Saved data entries
----------------------------------------

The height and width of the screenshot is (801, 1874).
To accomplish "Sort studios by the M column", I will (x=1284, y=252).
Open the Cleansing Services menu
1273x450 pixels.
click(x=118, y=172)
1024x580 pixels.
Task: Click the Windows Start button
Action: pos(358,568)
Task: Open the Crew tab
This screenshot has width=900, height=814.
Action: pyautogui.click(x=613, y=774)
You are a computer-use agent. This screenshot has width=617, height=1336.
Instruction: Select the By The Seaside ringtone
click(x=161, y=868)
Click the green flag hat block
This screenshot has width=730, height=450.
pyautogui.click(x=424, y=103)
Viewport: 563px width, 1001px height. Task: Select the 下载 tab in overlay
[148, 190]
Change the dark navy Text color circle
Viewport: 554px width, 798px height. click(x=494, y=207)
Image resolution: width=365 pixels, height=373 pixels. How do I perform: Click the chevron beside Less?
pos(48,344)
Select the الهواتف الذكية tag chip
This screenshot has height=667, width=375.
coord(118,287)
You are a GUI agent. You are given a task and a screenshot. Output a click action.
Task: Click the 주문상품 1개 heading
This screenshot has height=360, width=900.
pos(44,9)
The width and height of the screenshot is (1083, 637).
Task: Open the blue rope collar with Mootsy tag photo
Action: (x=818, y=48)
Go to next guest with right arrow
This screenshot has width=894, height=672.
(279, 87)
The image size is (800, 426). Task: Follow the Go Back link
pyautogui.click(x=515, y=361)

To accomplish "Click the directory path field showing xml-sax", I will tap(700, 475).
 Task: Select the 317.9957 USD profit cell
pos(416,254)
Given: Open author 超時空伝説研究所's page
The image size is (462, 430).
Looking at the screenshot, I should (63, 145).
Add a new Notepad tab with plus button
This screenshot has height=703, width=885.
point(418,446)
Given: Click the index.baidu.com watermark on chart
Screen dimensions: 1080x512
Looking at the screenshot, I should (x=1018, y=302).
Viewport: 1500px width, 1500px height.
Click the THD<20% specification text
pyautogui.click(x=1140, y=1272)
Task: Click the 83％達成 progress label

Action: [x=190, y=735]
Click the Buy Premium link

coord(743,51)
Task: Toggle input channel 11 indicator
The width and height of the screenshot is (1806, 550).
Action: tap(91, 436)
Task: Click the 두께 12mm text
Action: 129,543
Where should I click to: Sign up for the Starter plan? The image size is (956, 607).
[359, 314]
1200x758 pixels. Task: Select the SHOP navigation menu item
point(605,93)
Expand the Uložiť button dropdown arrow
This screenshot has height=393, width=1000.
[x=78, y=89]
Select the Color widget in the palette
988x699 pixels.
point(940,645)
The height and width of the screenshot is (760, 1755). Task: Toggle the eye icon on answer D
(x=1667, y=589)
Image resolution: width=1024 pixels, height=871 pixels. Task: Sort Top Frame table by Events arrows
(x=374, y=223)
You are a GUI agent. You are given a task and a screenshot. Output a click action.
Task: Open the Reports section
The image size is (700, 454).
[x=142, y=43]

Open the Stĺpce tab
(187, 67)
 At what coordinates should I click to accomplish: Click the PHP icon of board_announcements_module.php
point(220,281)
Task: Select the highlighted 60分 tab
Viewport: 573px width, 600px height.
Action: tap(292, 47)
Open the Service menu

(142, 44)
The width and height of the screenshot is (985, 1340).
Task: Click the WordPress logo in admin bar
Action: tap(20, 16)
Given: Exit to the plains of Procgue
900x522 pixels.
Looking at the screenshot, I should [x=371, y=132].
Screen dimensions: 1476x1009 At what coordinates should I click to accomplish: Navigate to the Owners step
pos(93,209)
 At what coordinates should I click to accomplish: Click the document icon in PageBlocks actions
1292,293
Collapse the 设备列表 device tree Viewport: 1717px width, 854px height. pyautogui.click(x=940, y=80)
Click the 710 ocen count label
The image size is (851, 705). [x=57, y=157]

----------------------------------------

* _Try it_
The reply should consist solely of the lines above from the one that has "This screenshot has width=900, height=814." through the one that has "Select the الهواتف الذكية tag chip", reproduced exactly.

* _Output of the exercise_
This screenshot has width=900, height=814.
Action: pyautogui.click(x=613, y=774)
You are a computer-use agent. This screenshot has width=617, height=1336.
Instruction: Select the By The Seaside ringtone
click(x=161, y=868)
Click the green flag hat block
This screenshot has width=730, height=450.
pyautogui.click(x=424, y=103)
Viewport: 563px width, 1001px height. Task: Select the 下载 tab in overlay
[148, 190]
Change the dark navy Text color circle
Viewport: 554px width, 798px height. click(x=494, y=207)
Image resolution: width=365 pixels, height=373 pixels. How do I perform: Click the chevron beside Less?
pos(48,344)
Select the الهواتف الذكية tag chip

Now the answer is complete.